§ EXCERTO DO DOCUMENTO
2.3.06

uma coisa em forma de chá

«Bebe-se chá para esquecer o bulício do mundo», murmurava T'ien Yi-Heng muito antes de a sua paixão, mais exigente do que a do ouro, segundo se diz, ser partilhada por apreciadores dos quatro cantos do mundo.
Bebida única, o chá é celeste por nascimento: as suas primeiras gotas, diz a lenda, humedeceram os lábios divinos do imperador Chen Nung.
Mas o seu segredo reside, sem dúvida, em algo mais: nas suas qualidades quase humanas. O chá relata, convida à viagem, é partilhado, aproxima as culturas, dá-se aos poetas, é desde logo gesto de hospitalidade e de convívio. Nenhum outro produto da terra suscitou, ao longo dos séculos, rituais tão subtis, ou inspirou um refinamento igual ao dos objectos que o servem.

Desde que foi descoberto e até ao início do século XVII, o chá permaneceu desconhecido do Ocidente e apanágio quase exclusivo da China. O seu cultivo só timidamente se evade para os limites do país: a Coreia, o Tibete, o Japão foram os primeiros a receber os seus benefícios. Foram os oásis e caravanas da rota da seda que albergaram os primeiros marcos de uma via mercantil cujo progresso continuava a ser, no entanto, confidencial.
Se a terra permite às tradições criarem raízes, foi o mar o teatro da formidável expansão que os séculos XVII e XVIII iriam imprimir ao comércio do chá. As companhias de navegação inglesa, francesa e holandesa desenvolveram todos os esforços para negociar, ao melhor preço, acordos com a impenetrável China e aí implantar os seus entrepostos. A história fervilha então com surdas manobras, povoa-se de personagens inquietantes e favorece o engenho.

Em 1849, Robert Fortune percorre a China de liteira, disfarçado de mercador chinês e depois de mandarim mongol, e espiona ao serviço de Sua Graciosa Majestade, furtando finalmente o segredo do fabrico do chá. Graças a ele, serão plantados vinte mil pés da «árvore do chá» nos contrafortes do Himalaia. Aclimatadas ao Ceilão (Sri Lanka), as plantas do Assam farão deste país a «ilha do chá».
No início do século XX, surge uma nova personagem, Thomas Lipton. A sua audácia - combinada com um sentido ímpar da comunicação - impele-o para Ceilão, leva-o a dispensar intermediários e a diminuir o preço do chá para o tornar acessível aos mais humildes.

§ ATIVIDADES
- a) Transcreva sem alterações, do texto sobre o chá, o trecho que começa nas palavras que contêm "Em 1849, Robert" e termina em "aos mais humildes.".
- b) Segundo o texto sobre o chá, em que ano Robert Fortune percorreu a China de liteira?

Entradas do conjunto de dados
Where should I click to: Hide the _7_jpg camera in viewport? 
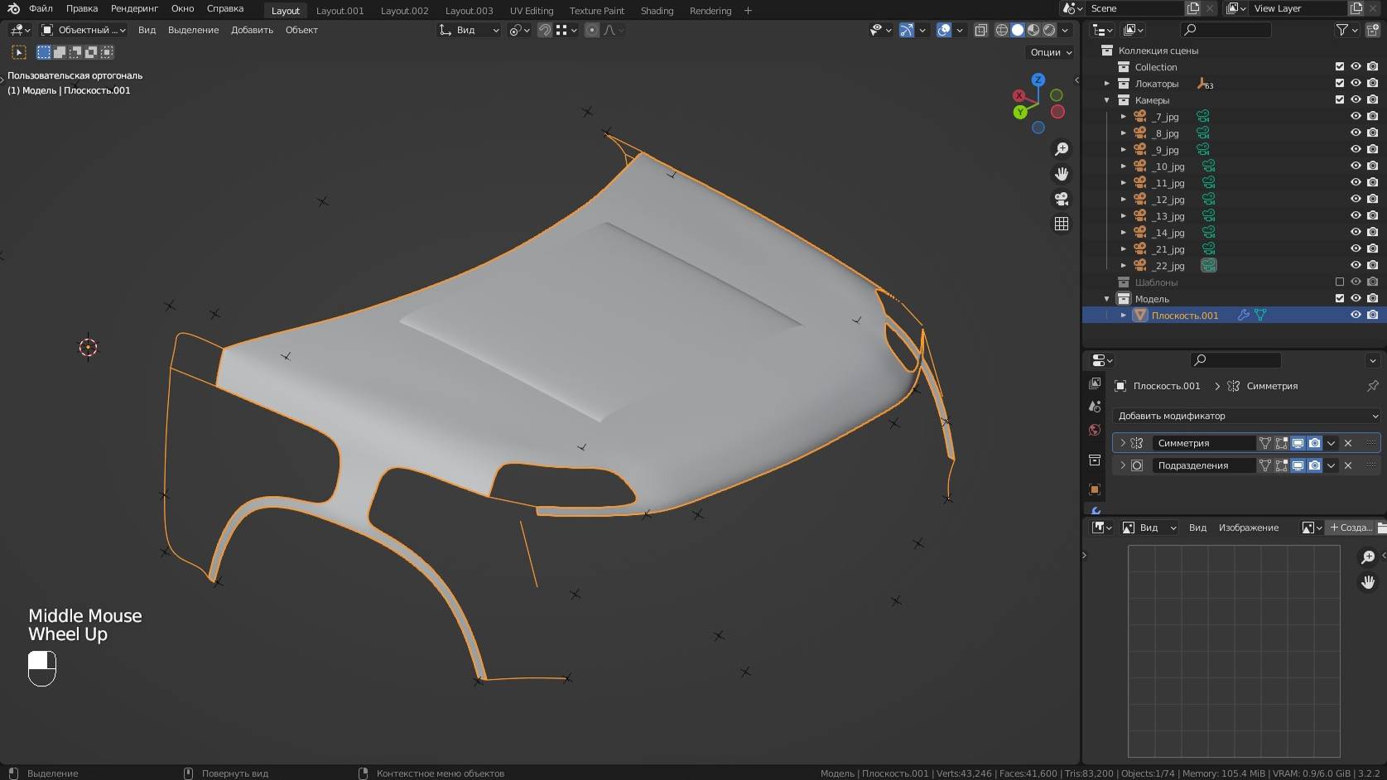pyautogui.click(x=1356, y=117)
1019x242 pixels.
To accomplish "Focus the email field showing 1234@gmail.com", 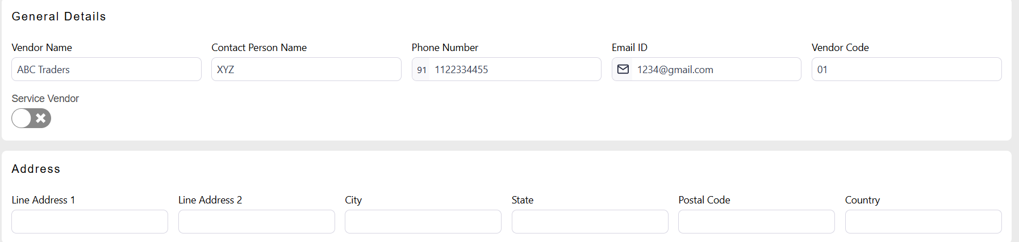I will coord(716,69).
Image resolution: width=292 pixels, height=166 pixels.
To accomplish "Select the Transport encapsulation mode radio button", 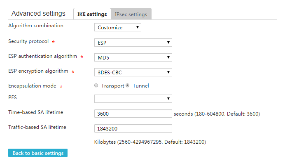I will coord(96,85).
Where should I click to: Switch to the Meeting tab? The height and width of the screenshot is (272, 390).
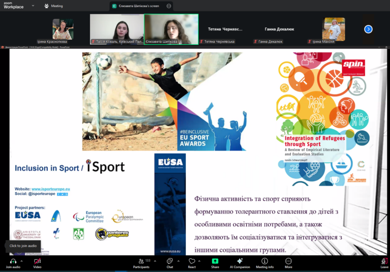click(53, 6)
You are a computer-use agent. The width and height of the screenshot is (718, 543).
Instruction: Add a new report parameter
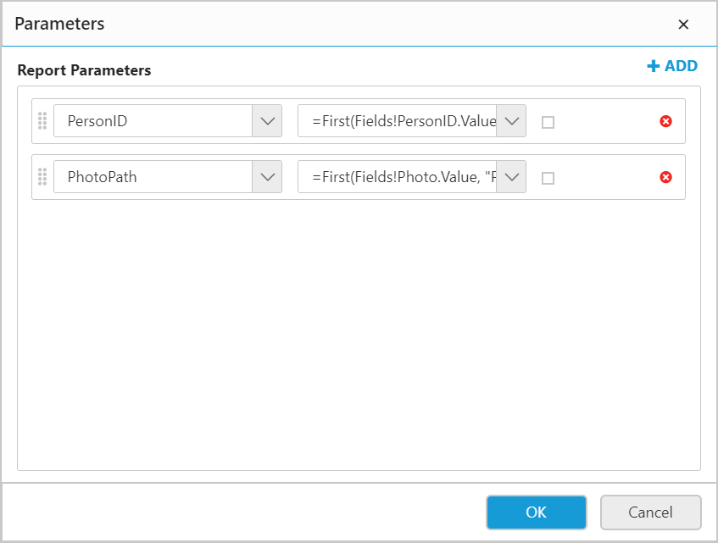coord(672,66)
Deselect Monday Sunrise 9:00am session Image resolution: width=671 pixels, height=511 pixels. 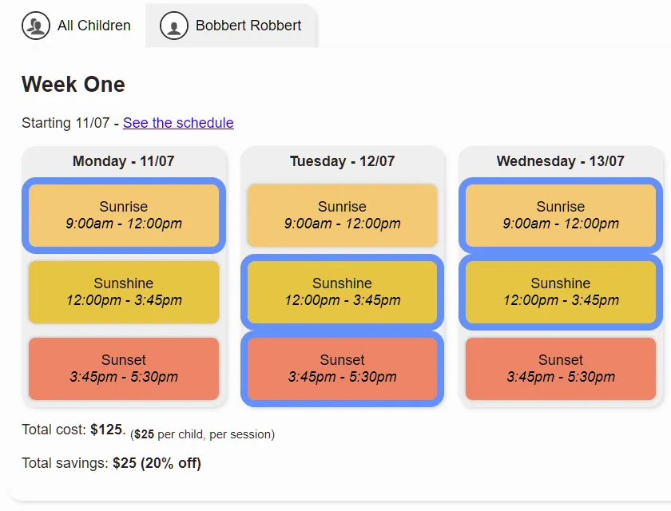point(124,215)
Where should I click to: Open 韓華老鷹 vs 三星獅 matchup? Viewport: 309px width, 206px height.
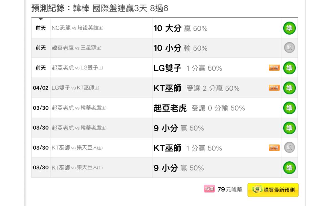click(76, 48)
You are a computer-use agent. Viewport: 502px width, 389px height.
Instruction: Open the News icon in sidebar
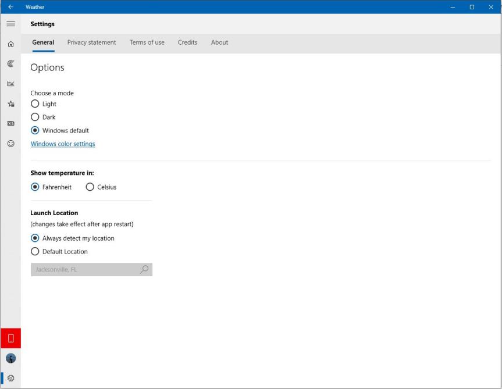[x=10, y=123]
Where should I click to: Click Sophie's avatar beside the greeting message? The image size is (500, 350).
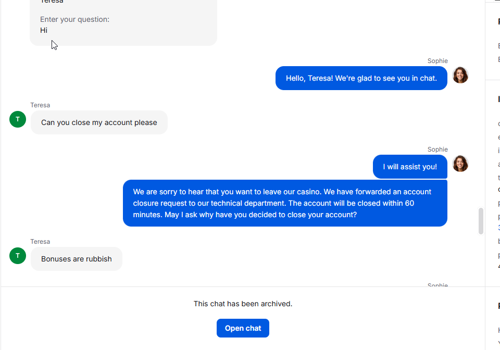pyautogui.click(x=460, y=75)
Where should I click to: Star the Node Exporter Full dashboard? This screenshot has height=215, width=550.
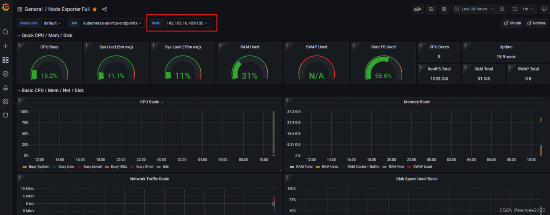pyautogui.click(x=95, y=9)
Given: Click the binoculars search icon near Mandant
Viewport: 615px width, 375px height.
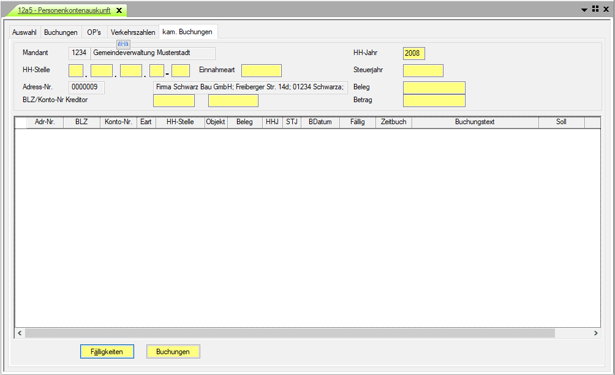Looking at the screenshot, I should coord(123,44).
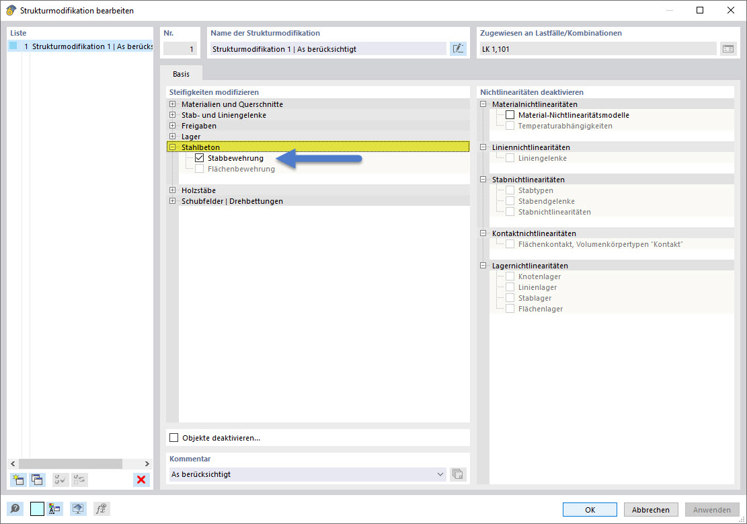This screenshot has height=524, width=747.
Task: Expand the Lager tree node
Action: (172, 136)
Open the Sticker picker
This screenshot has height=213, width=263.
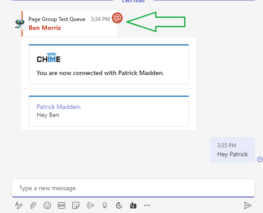coord(76,205)
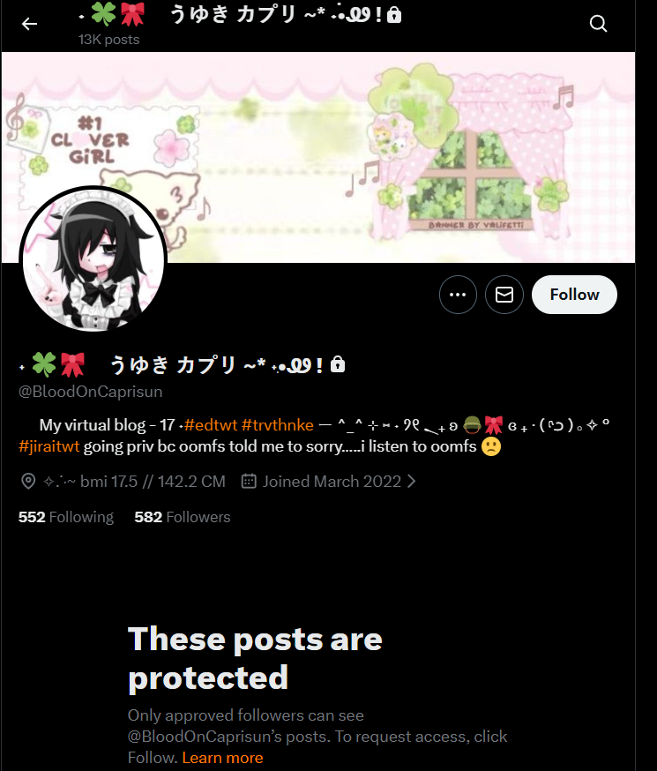Open the #edtwt hashtag
The image size is (657, 771).
[x=210, y=425]
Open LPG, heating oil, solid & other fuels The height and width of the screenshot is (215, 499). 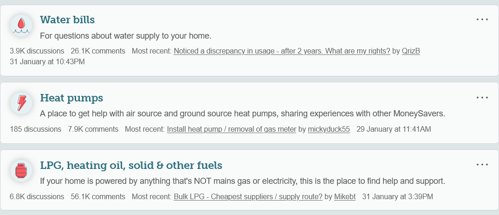(131, 165)
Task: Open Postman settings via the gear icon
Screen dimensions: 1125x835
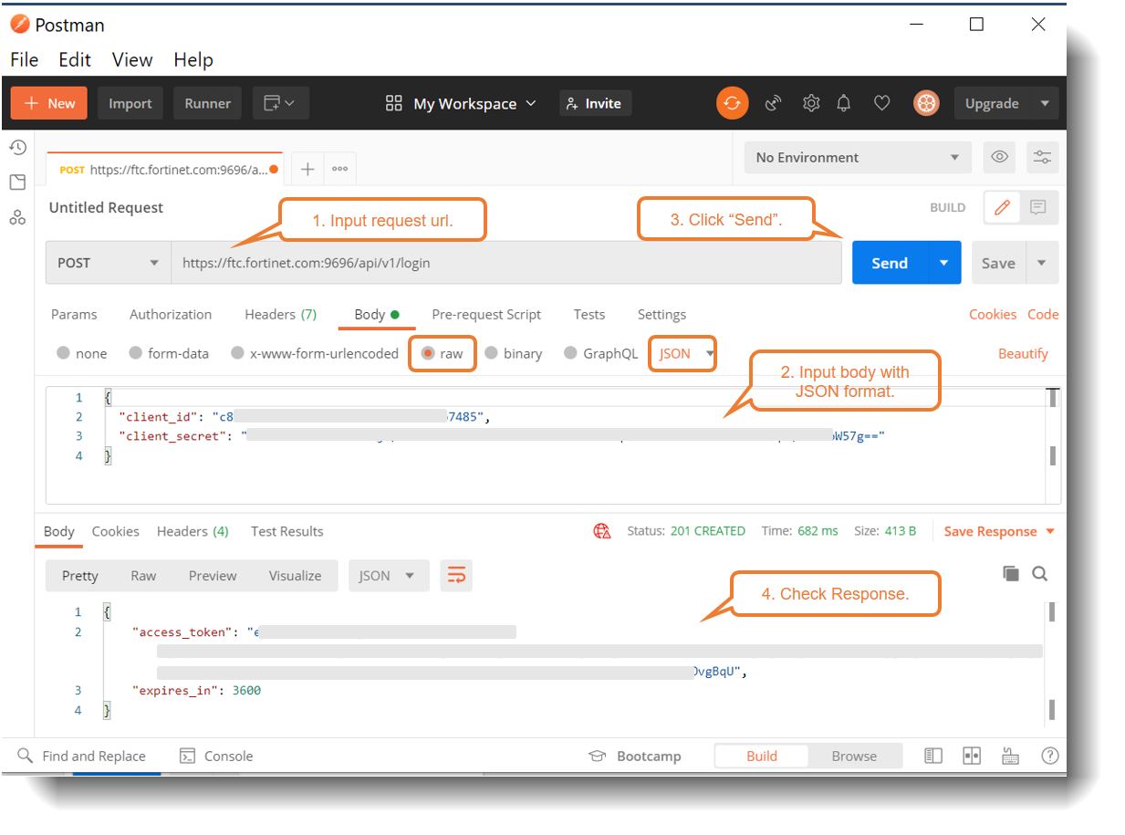Action: (811, 103)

§ RESPOSTAS DAS ATIVIDADES
- a)
Em 1849, Robert Fortune percorre a China de liteira, disfarçado de mercador chinês e depois de mandarim mongol, e espiona ao serviço de Sua Graciosa Majestade, furtando finalmente o segredo do fabrico do chá. Graças a ele, serão plantados vinte mil pés da «árvore do chá» nos contrafortes do Himalaia. Aclimatadas ao Ceilão (Sri Lanka), as plantas do Assam farão deste país a «ilha do chá».
No início do século XX, surge uma nova personagem, Thomas Lipton. A sua audácia - combinada com um sentido ímpar da comunicação - impele-o para Ceilão, leva-o a dispensar intermediários e a diminuir o preço do chá para o tornar acessível aos mais humildes.

- b) Em 1849.